ABOUT THIS EXERCISE: Quote, exactly, the line holding "This screenshot has width=1920, height=1020." and all lines after it to the end of the records below. Exclude pictures.

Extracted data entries
********
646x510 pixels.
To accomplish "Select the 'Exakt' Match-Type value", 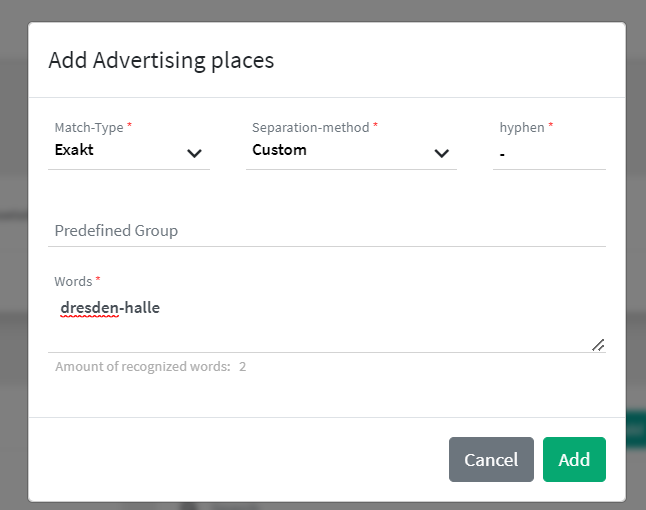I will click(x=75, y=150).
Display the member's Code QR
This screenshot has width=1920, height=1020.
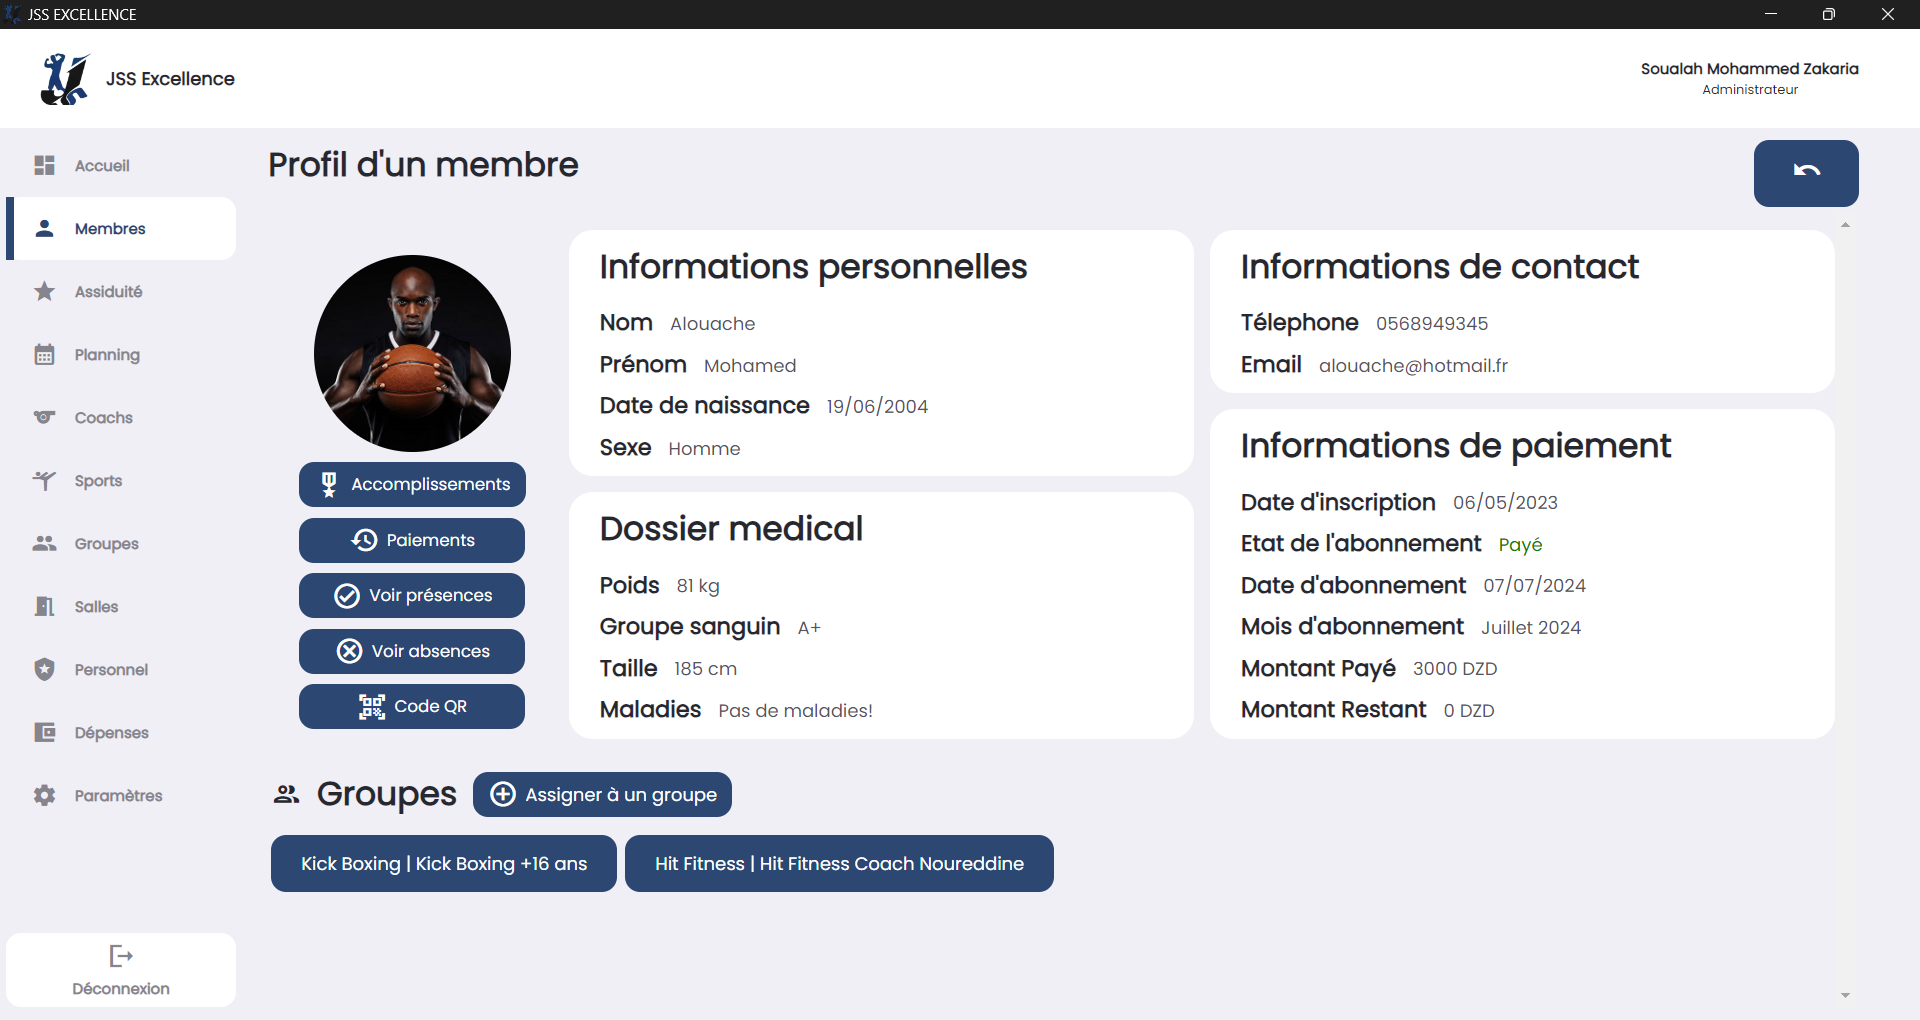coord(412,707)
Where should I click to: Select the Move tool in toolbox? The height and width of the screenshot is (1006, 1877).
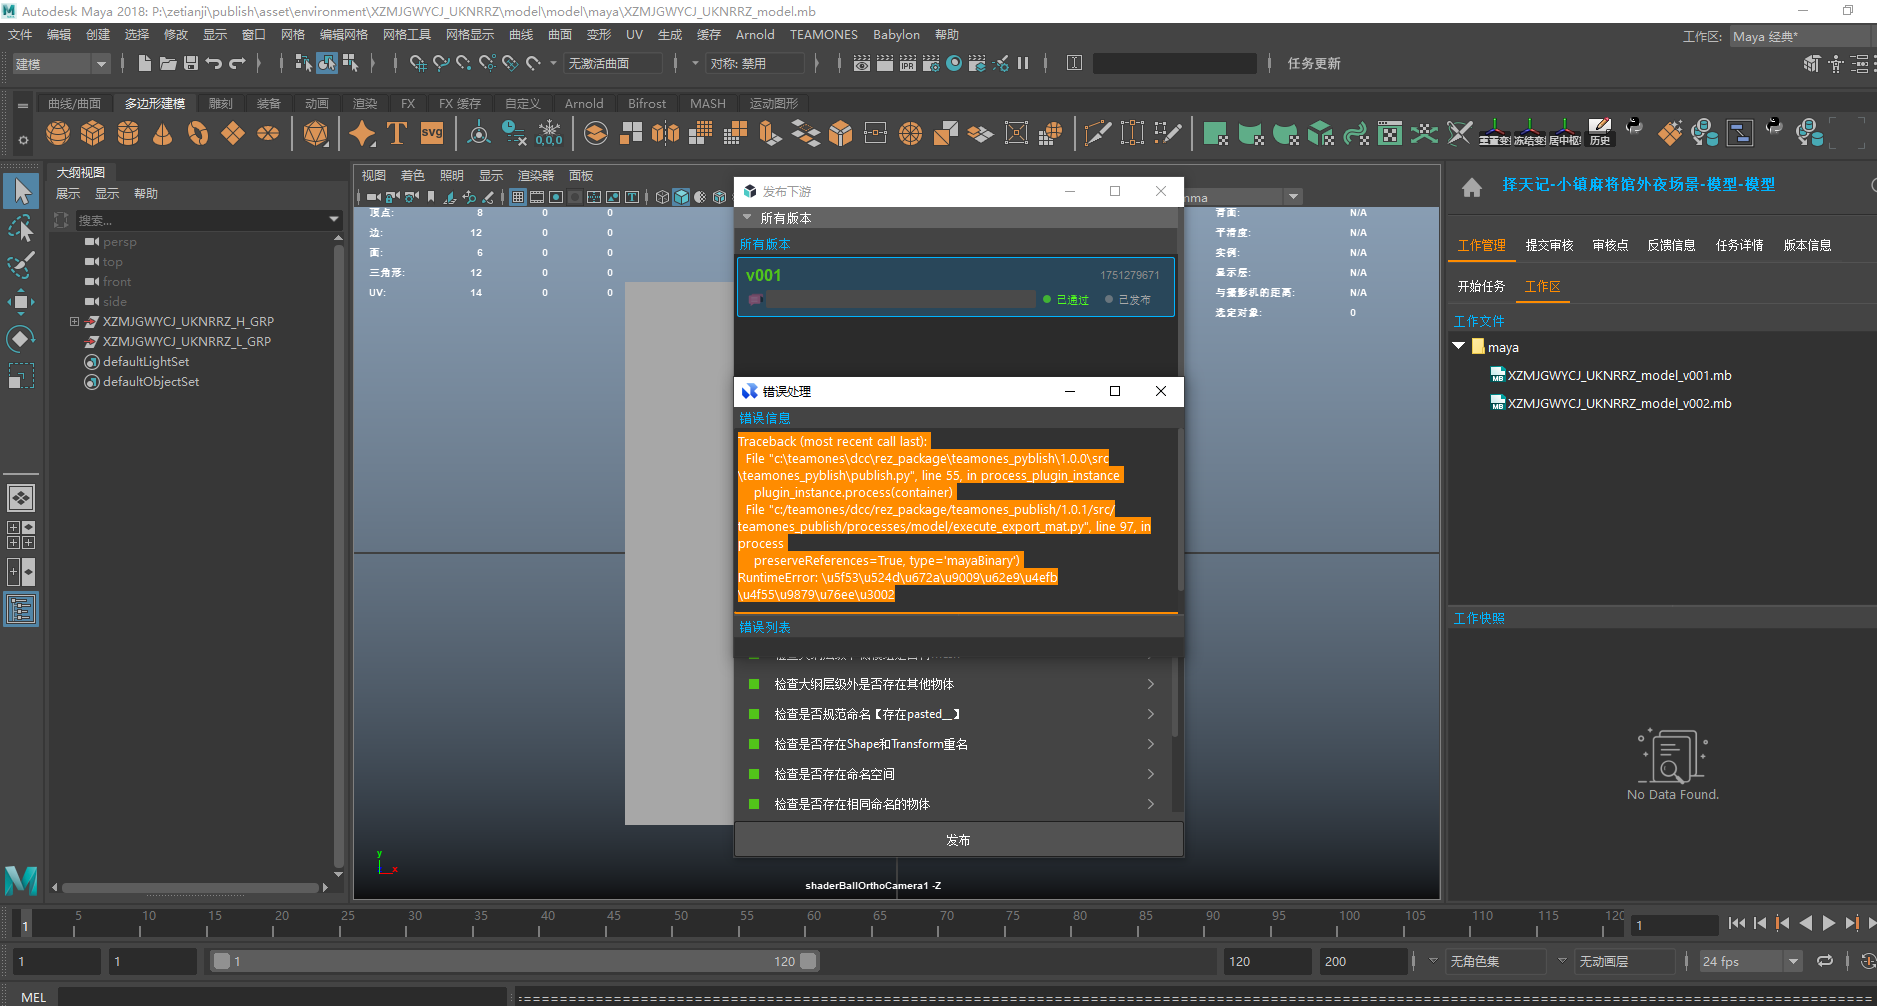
********
EXPECTED ANSWER:
This screenshot has width=1920, height=1020.
coord(412,707)
Where should I click to: Select the Move tool in toolbox? The height and width of the screenshot is (1006, 1877).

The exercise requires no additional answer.